-- PROBLEM TO SOLVE --
Taking the line with "Click the plus" as the first, copy every line through the end of the records below exactly. Do not include pictures.

-- GIVEN RECORDS --
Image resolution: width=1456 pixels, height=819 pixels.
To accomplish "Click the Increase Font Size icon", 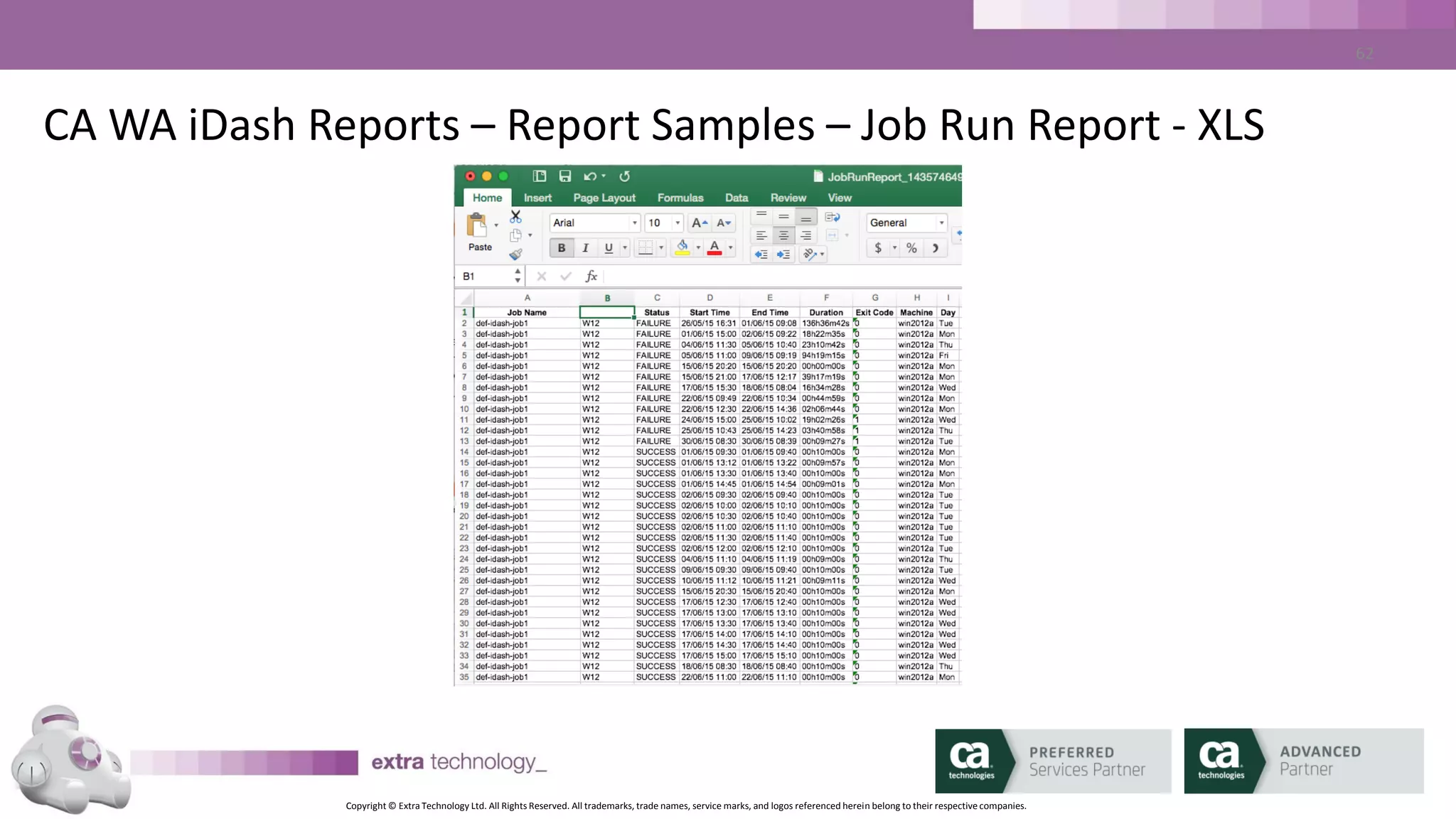I will [700, 223].
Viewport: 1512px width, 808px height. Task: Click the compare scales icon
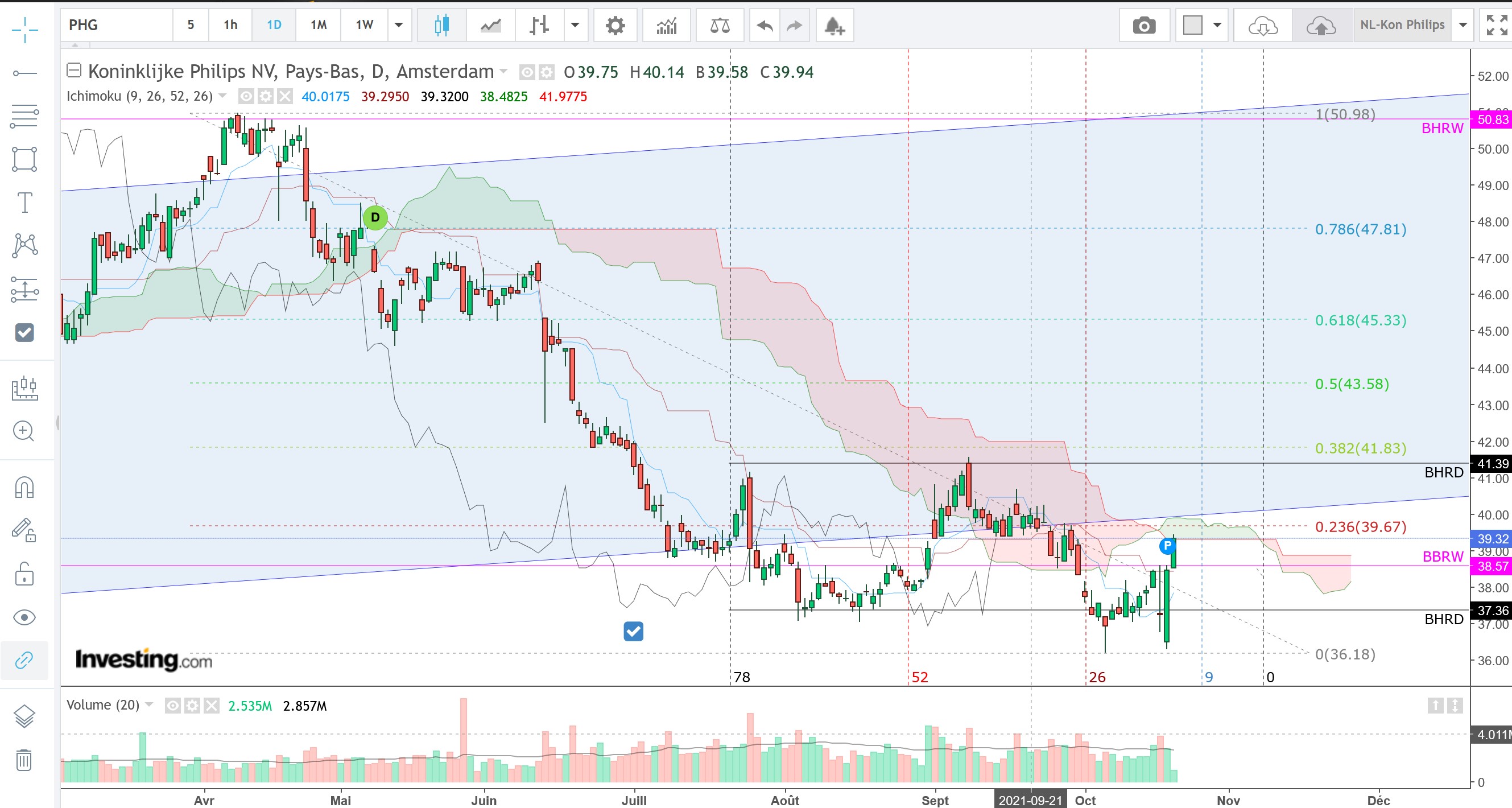pos(720,25)
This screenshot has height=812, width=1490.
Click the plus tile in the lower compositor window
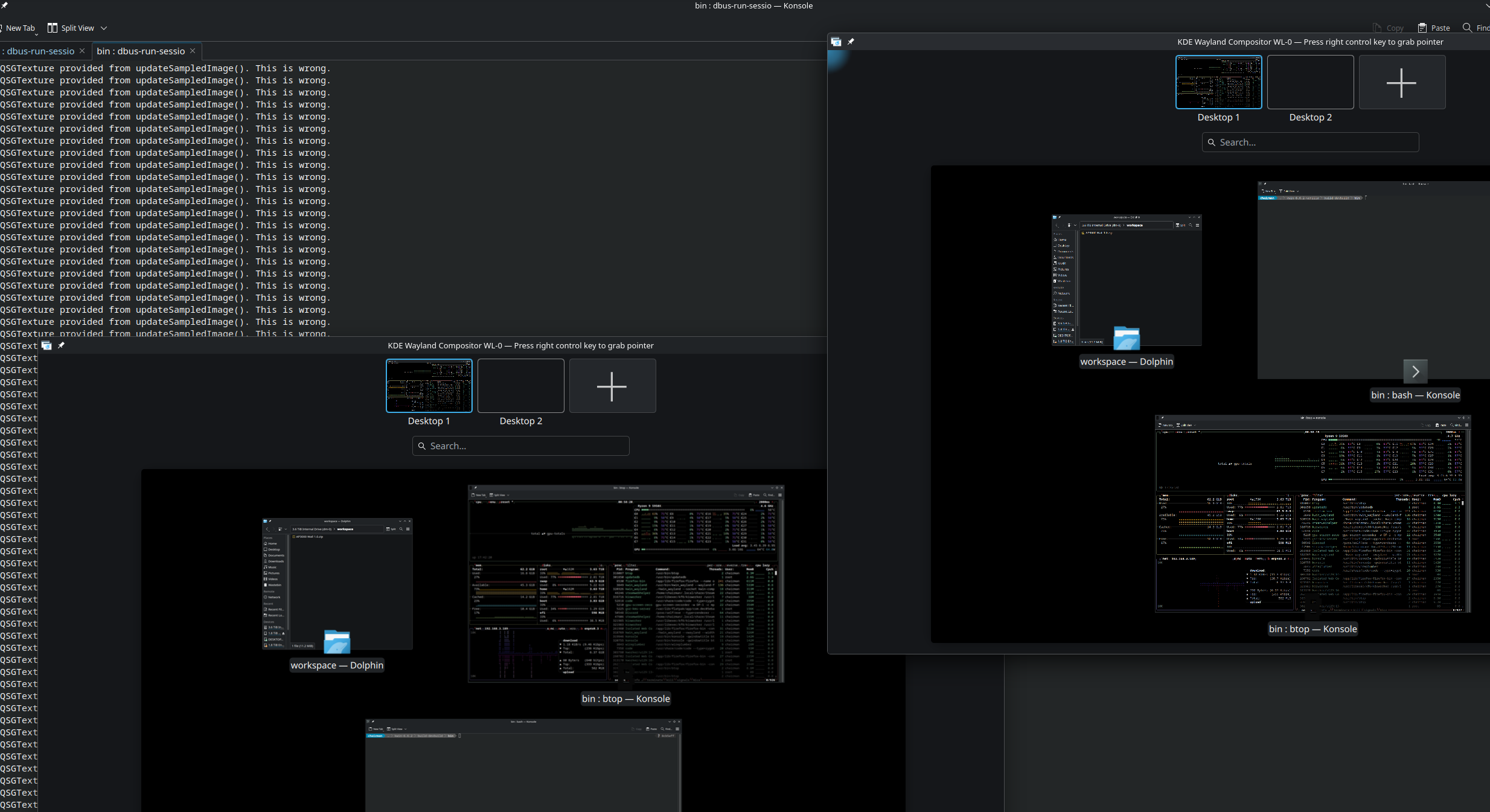point(612,386)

-- WRITTEN ANSWER --
Click the plus tile in the lower compositor window
point(612,386)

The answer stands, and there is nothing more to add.